Context: With seven Supreme Court judges retiring this year and over a third of sanctioned high court judges posts lying vacant, Parliament should urgently consider increasing the retirement ages of SC and HC judges from 65 and 62 respectively.
Scarce judicial resources are constantly expended in finding suitable candidates for these top constitutional positions. And with replacements rarely happening concurrently, the pendency burden grows faster.
What is the scale of the problem?
The vacancy problem is more pronounced in High Courts (HCs) where 45% of pending 59 lakh cases are awaiting disposal for over five years.
– While the overall vacancy position is 35% in HCs, in big HCs like Allahabad, Calcutta and Patna nearly 50% sanctioned posts lie vacant.
– The bizarrely different retirement ages for SC-HC judges may be a colonial legacy, but the UK has progressively increased retirement age for judicial office holders to 75.
Even Article 224A’s option of allowing reappointment of retired HC judges hasn’t been exercised.
What are the benefits of increasing the retirement age of the judges?
Pendency of cases can be dealt effectively if judges retire late, thereby helping crores of citizens awaiting justice in civil and criminal matters.
Judicial independence: Many judges secure positions as judicial members of tribunals and commissions post-retirement. But this strong desire for post-retirement jobs weakens judicial independence vis-à-vis central and state executives.

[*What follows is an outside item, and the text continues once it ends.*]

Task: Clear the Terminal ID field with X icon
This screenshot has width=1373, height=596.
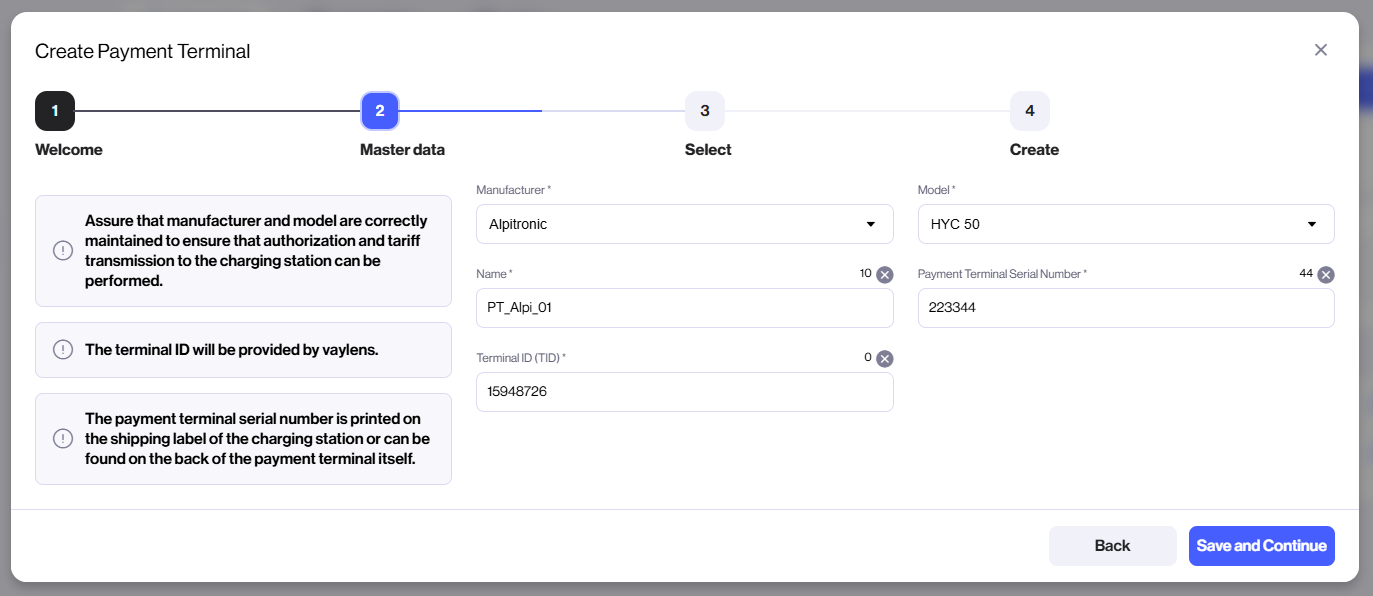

If judges serve till 70 there’s minimal incentive to seek post-retirement avenues.
Attracting the best minds: A higher retirement age can also attract the best minds to the vocation.
– HC collegiums face great difficulty attracting noted lawyers because of the low retirement age of 62 and delayed appointments.
Source: This post is based on the article “Retire judges later: Constitutional court judges are being pensioned off too early. Their services are badly needed” published in The Times of India on 25th Apr 22.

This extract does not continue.